* REQUIREMENT *
In the listing below, quote word for word only the lines from the one containing "You are a GUI" through the one containing "pyautogui.click(x=63, y=14)". Include both of those lines.

* EXCERPTED RECORDS *
####
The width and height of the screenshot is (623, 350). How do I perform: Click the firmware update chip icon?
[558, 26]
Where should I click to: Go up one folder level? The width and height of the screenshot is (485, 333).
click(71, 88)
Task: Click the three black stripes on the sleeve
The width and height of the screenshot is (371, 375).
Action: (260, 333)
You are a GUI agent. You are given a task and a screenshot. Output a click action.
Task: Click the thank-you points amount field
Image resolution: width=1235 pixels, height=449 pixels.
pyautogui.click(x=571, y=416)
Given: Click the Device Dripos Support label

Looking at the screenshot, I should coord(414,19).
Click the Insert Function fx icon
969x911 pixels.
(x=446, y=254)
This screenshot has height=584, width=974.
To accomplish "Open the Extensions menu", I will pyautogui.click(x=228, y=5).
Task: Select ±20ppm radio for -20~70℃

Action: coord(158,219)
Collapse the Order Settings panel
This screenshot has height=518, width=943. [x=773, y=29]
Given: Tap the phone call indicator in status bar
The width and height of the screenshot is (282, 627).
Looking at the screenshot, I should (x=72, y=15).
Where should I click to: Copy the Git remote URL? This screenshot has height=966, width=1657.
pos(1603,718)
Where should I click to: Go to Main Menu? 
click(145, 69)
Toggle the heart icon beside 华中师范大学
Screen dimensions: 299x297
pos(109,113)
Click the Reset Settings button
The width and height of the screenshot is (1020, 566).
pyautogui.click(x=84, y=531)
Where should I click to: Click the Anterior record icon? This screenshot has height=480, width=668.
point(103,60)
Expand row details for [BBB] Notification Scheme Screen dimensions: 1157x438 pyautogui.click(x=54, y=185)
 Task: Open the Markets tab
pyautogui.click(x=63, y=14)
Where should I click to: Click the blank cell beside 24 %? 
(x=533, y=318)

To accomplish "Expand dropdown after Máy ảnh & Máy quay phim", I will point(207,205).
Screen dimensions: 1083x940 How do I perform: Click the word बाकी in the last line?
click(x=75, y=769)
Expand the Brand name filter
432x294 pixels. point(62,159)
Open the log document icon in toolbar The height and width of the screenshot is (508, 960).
####
* ANSWER BELOW *
You are a GUI agent. You are given a task and a screenshot. Output a click action.
Task: Click the thank-you points amount field
Image resolution: width=1235 pixels, height=449 pixels.
pyautogui.click(x=571, y=416)
Given: Click the Device Dripos Support label

Looking at the screenshot, I should coord(414,19).
Click the Insert Function fx icon
969x911 pixels.
(x=446, y=254)
This screenshot has height=584, width=974.
To accomplish "Open the Extensions menu", I will pyautogui.click(x=228, y=5).
Task: Select ±20ppm radio for -20~70℃

Action: coord(158,219)
Collapse the Order Settings panel
This screenshot has height=518, width=943. [x=773, y=29]
Given: Tap the phone call indicator in status bar
The width and height of the screenshot is (282, 627).
Looking at the screenshot, I should (x=72, y=15).
Where should I click to: Copy the Git remote URL? This screenshot has height=966, width=1657.
pos(1603,718)
Where should I click to: Go to Main Menu? 
click(145, 69)
Toggle the heart icon beside 华中师范大学
Screen dimensions: 299x297
pos(109,113)
Click the Reset Settings button
The width and height of the screenshot is (1020, 566).
pyautogui.click(x=84, y=531)
Where should I click to: Click the Anterior record icon? This screenshot has height=480, width=668.
point(103,60)
Expand row details for [BBB] Notification Scheme Screen dimensions: 1157x438 pyautogui.click(x=54, y=185)
 Task: Open the Markets tab
pyautogui.click(x=63, y=14)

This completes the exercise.